Delaware Addresses Advance Notice For Shareholder Proposals

From Steven Haas of Hunton & Williams:

Last Friday, the Court of Chancery issued an interesting decision in Goggin v. Vermillion, Inc. applicable to shareholder proposals and annual meetings. In denying a motion to enjoin a stockholders meeting, the court enforced an advance notice requirement for shareholder proposals that was set forth in the company’s 2010 proxy statement rather than its bylaws.

By way of background, the company’s 2010 proxy materials mailed last October provided that the advance notice deadline for shareholder proposals at the 2011 annual meeting was January 1, 2011. At the time, however, it wasn’t clear when the company’s 2011 annual meeting would be held. While the company traditionally had held its annual meetings in June of each year, it had filed for bankruptcy in 2009 and decided to hold its 2010 meeting in December–just weeks before the January 1, 2011, advance notice deadline disclosed in the proxy materials.

In February 2011, more than a month after the advance notice deadline had passed, the company announced that its 2011 annual meeting would be held on June 7, 2011. As a result, the January 1 deadline resulted in a 150-day advance notice requirement for the 2011 meeting–far more than the typical 90 or 120-day requirements found in many bylaws of Delaware corporations.

The court observed that Delaware law does not require that shareholders provide advance notice of proposals or of director nominations to be raised at an annual meeting. It also acknowledged that the company didn’t have an advance notice bylaw, although it had since adopted one applicable to its 2012 stockholders meeting.
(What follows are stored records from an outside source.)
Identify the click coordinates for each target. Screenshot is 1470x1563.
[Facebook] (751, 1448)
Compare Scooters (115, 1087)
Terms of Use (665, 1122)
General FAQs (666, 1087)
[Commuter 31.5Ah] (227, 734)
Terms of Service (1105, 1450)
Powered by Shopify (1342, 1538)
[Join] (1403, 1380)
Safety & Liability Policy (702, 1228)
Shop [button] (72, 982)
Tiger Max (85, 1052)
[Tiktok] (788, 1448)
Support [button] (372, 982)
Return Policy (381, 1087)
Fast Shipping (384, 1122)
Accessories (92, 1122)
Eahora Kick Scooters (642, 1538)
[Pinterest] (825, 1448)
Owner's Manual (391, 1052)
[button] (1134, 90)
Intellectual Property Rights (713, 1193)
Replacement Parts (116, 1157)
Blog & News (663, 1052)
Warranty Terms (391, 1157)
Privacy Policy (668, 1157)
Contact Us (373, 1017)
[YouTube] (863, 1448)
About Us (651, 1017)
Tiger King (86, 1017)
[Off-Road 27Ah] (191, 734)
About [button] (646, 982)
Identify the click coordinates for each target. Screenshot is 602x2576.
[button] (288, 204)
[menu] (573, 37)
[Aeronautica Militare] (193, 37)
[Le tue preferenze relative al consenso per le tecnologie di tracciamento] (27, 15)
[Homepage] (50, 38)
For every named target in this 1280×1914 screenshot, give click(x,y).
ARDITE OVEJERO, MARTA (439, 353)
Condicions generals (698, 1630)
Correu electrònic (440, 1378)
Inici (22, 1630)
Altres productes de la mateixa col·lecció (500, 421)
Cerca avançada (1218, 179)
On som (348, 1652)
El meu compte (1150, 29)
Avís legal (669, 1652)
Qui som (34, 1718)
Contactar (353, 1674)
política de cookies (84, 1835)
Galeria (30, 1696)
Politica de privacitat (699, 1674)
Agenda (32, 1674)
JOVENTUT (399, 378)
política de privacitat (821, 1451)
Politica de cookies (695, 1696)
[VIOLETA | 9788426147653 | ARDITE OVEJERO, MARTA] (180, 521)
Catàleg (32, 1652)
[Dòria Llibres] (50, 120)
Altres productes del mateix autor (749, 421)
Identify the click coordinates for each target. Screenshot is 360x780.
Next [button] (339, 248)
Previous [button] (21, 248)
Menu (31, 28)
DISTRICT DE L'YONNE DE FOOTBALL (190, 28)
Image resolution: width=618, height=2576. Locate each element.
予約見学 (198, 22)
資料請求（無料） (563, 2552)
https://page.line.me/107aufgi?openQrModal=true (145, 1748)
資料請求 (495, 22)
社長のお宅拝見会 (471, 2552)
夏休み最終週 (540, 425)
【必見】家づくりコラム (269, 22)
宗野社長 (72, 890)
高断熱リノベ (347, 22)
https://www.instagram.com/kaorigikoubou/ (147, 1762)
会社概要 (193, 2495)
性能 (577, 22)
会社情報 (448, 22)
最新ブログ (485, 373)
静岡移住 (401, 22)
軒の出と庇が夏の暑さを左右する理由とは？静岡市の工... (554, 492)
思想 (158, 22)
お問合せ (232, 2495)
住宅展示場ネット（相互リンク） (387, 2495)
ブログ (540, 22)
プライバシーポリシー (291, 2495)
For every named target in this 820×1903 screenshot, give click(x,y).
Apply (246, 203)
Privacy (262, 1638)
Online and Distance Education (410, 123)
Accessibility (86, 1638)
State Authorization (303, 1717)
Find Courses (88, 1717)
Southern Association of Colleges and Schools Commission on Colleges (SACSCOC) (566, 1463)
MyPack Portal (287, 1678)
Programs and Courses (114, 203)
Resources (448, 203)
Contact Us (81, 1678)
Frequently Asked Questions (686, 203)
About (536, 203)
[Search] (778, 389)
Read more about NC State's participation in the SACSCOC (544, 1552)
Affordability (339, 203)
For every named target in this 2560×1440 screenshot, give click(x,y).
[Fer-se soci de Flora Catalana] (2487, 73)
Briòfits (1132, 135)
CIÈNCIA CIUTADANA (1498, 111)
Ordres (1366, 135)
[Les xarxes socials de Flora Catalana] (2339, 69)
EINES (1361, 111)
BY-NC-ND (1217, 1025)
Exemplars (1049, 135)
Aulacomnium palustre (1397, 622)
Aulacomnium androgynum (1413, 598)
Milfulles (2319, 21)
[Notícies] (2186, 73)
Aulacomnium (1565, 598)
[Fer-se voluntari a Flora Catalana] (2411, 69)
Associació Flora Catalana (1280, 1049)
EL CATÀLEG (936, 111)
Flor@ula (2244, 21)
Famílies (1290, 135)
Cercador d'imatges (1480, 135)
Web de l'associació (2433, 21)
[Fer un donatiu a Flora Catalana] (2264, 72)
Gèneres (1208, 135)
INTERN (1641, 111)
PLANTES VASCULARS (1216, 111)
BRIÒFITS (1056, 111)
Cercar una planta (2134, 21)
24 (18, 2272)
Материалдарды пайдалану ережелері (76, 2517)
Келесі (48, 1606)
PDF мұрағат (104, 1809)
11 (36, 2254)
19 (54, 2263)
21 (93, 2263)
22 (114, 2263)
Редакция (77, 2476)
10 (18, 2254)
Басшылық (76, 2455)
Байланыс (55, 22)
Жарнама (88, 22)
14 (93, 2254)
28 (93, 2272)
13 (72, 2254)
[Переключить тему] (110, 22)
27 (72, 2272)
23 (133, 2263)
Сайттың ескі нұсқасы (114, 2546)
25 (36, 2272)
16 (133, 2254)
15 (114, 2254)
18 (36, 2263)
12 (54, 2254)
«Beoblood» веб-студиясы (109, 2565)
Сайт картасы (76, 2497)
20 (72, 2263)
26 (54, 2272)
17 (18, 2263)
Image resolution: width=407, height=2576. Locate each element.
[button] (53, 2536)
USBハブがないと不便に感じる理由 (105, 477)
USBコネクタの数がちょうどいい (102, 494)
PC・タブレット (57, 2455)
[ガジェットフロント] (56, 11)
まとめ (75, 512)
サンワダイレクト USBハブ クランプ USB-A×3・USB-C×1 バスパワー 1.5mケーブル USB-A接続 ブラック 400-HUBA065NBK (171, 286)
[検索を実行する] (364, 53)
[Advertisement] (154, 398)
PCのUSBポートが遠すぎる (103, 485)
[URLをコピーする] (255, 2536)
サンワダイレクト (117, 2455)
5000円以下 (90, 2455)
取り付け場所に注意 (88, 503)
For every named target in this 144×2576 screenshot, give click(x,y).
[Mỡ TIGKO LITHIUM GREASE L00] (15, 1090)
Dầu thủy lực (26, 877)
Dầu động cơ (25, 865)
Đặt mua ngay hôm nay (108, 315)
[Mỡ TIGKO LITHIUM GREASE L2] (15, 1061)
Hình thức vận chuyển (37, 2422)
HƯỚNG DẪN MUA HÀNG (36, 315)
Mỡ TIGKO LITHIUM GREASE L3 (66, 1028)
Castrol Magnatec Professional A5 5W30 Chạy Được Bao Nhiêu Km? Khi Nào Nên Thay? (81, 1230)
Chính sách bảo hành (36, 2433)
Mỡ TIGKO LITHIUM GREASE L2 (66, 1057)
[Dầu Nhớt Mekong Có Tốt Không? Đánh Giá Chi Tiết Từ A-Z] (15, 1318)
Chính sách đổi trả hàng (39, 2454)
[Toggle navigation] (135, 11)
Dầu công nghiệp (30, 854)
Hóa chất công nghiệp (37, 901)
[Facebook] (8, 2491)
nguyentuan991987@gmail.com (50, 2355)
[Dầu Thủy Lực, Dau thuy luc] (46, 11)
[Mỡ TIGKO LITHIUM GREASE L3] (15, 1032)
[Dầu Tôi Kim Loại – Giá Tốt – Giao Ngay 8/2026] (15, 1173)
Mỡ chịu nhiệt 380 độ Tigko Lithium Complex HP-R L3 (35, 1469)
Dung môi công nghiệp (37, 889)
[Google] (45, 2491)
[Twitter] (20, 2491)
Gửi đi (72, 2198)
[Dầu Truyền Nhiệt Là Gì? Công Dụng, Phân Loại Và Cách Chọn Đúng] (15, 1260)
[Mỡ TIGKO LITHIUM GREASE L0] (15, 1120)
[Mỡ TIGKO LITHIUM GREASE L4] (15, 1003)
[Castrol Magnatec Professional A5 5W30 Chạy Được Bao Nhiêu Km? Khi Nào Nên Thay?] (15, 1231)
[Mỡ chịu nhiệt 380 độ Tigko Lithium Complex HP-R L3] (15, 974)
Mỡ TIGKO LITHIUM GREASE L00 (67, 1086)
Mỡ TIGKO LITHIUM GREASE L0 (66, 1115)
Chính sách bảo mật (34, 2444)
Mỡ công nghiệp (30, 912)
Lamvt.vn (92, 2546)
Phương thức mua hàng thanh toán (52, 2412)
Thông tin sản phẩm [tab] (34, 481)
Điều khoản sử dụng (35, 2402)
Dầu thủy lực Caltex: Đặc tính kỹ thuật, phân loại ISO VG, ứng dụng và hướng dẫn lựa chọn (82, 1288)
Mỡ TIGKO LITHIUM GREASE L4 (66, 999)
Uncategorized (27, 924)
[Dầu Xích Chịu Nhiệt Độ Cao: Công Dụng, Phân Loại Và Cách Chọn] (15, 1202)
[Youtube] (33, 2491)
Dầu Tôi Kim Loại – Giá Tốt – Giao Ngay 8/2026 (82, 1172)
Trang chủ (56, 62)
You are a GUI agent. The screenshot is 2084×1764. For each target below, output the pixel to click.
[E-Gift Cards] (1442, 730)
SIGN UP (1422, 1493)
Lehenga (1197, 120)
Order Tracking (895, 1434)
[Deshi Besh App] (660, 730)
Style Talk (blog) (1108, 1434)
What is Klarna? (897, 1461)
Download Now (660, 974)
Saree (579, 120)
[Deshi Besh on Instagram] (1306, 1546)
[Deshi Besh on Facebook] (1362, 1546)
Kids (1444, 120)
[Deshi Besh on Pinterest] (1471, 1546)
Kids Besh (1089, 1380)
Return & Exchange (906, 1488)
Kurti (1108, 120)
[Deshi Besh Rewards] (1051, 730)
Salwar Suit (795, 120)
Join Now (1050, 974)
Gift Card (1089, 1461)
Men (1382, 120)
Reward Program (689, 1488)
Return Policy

Nevertheless, the court held that “the Company set forth its notice requirement for the 2011 Meeting in the October 20, 2010 proxy and that the plaintiff was unlikely to prevail on the merits by showing that the advance notice requirement was unreasonably long or unduly restrictive of [his] franchise rights.”

The court seems to have been strongly influenced by the fact that 5 of the 6 directors were independent and there were no clear signs of entrenchment motives (e.g., the plaintiff did not signal his dissatisfaction with management until after the advance notice deadline had passed). Thus, the deadline was established on the “proverbial clear day” and conformed to the company’s pre-bankruptcy practices.

Still, many observers may be surprised to see the court enforce an advance notice provision that was not set forth in the company’s governing documents. It also is notable that shareholders had approximately 2½ months notice of the pending deadline (i.e., the time in between the mailing of the October 2010 proxy statement and the January 1, 2011, deadline), and that the deadline turned out to be 150 days before the then-unknown meeting date. In contrast, many advance notice bylaws provide that, if the date of an annual meeting significantly deviates from the prior year’s meeting date, shareholders can provide notice of proposals or director nominations within 10 days after the announcement of the meeting date.